Whitaker can answer about three letters a week in her column but she estimates that she receives at least three times that many. Traffic being a major issue in the Charlotte area, she also gets a lot of phone calls and e-mails in her role as transportation beat reporter. Whitaker says she tries to refer those readers she can’t answer in print to the agency or office that can help them.

But 29 years of reporting experience has taught her not to waste a contact. And new technology has made it possible to retrieve every contact with the speed that a reporter on deadline needs.

“Before, I had my little black book with personal notations in the margins. But the names meant nothing — these were just average drivers. The subject was important but it was hard to find later when you needed it,” says Whitaker.

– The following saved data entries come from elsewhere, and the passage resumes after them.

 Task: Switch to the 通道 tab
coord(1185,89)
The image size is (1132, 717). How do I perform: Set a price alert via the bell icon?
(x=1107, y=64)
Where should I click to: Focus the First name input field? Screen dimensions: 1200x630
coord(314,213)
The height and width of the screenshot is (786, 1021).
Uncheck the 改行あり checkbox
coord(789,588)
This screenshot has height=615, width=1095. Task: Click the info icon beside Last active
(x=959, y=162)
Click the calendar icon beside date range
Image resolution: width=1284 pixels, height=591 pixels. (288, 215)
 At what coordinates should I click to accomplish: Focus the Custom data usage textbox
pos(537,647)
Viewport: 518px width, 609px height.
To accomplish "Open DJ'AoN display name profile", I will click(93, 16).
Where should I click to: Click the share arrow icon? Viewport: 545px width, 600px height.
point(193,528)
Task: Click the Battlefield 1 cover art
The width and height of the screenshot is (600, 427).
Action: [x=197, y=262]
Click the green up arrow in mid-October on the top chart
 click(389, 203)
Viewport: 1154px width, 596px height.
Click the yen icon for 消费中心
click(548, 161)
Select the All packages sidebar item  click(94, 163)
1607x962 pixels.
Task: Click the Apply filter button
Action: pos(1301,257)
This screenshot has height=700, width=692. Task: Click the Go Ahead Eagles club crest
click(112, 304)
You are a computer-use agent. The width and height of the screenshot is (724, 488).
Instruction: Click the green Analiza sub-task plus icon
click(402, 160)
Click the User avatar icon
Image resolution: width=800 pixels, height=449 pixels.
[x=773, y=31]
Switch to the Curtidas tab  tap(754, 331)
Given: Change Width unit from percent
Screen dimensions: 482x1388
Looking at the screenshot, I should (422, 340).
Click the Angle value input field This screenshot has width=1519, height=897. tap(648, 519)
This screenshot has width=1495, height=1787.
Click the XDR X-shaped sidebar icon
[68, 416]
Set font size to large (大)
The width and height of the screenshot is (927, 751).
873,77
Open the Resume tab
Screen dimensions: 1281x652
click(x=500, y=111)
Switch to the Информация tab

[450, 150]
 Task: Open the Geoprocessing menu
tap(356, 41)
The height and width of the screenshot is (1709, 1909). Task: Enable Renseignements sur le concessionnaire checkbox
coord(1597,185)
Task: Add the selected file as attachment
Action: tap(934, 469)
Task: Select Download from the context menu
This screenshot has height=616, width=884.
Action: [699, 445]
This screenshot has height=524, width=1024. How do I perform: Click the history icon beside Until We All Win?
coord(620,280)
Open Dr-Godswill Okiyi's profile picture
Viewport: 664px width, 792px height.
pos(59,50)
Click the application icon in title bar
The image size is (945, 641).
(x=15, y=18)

Then, about a year and a half ago, just as Dr. Traffic was getting started and the volume of phone calls and mail was climbing, Whitaker got an electronic database program. She found she could enter commuters’ concerns in the space marked “organization” and then easily find them later.

Whitaker now has a database of hundreds of ordinary commuters organized by the route they travel and the opinions they have.

“Stories are always better when you quote someone besides officials,” says Whitaker. “The best sources are the people who are out there driving in that mess. They’re your little foot soldiers.”

So now, whether it’s a story about speed bumps, rude drivers, bicycle paths, carpools, child safety seats, blind pedestrians or virtually any major road in the Charlotte area, Whitaker can get the view from the driver’s seat.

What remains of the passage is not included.